_ABOUT THIS TASK_
All entries are to be transcribed verbatim, but images are not carried over.

(Dataset records)
-- -- --
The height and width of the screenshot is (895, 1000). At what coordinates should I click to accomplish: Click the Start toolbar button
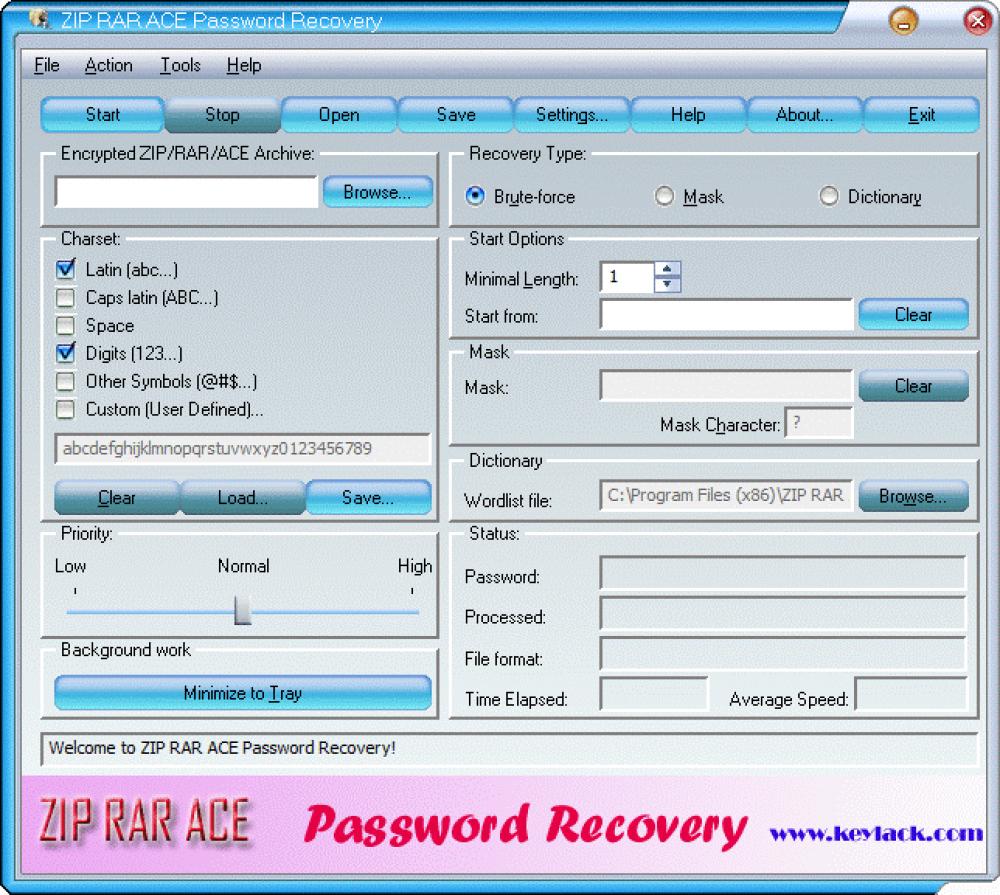(x=101, y=114)
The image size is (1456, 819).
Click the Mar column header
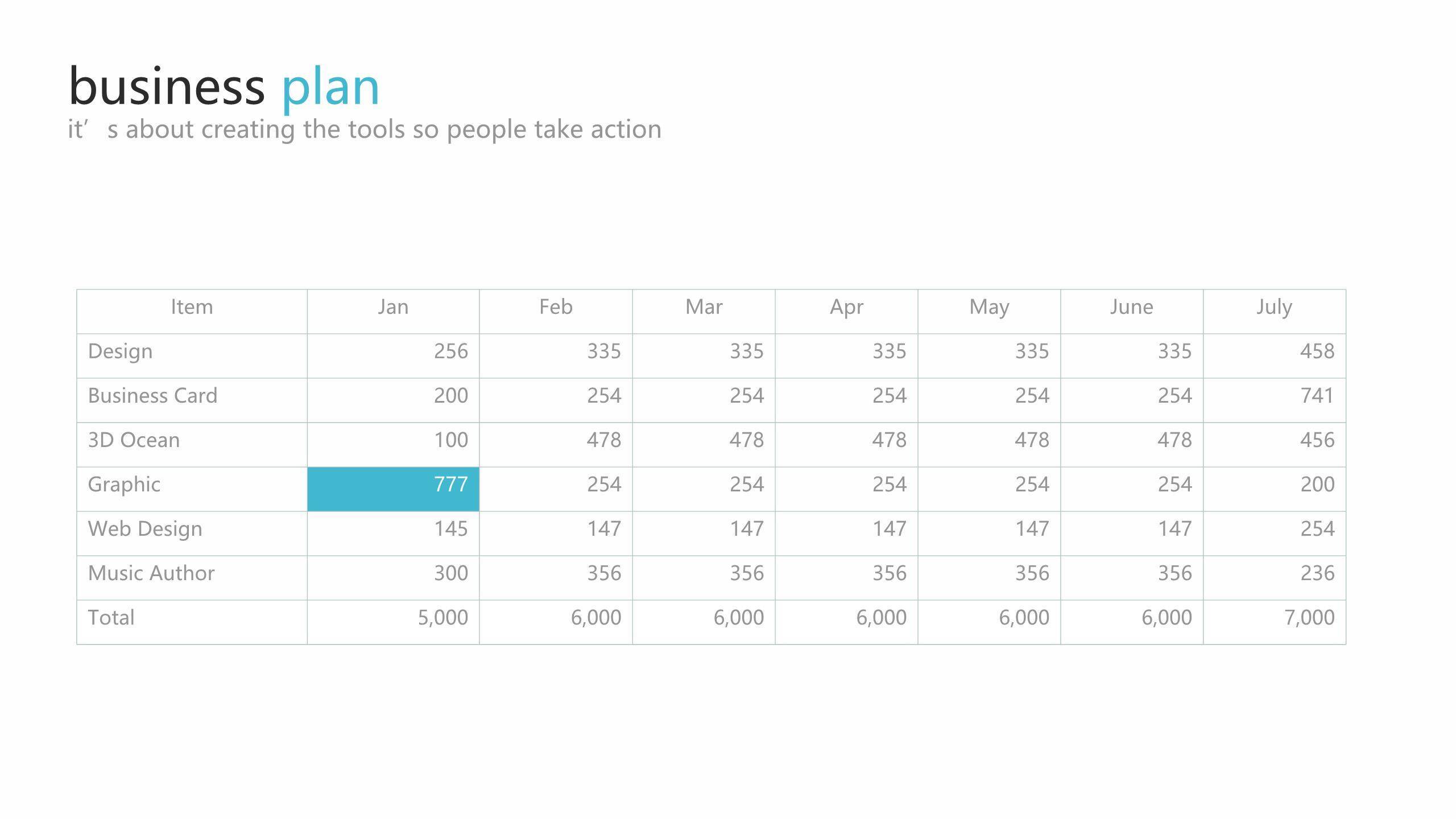pos(704,307)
-- -- --
_RESULT_
The height and width of the screenshot is (895, 1000). At what coordinates should I click to accomplish: Click the Start toolbar button
(x=101, y=114)
The image size is (1456, 819).
Click the Mar column header
pos(704,307)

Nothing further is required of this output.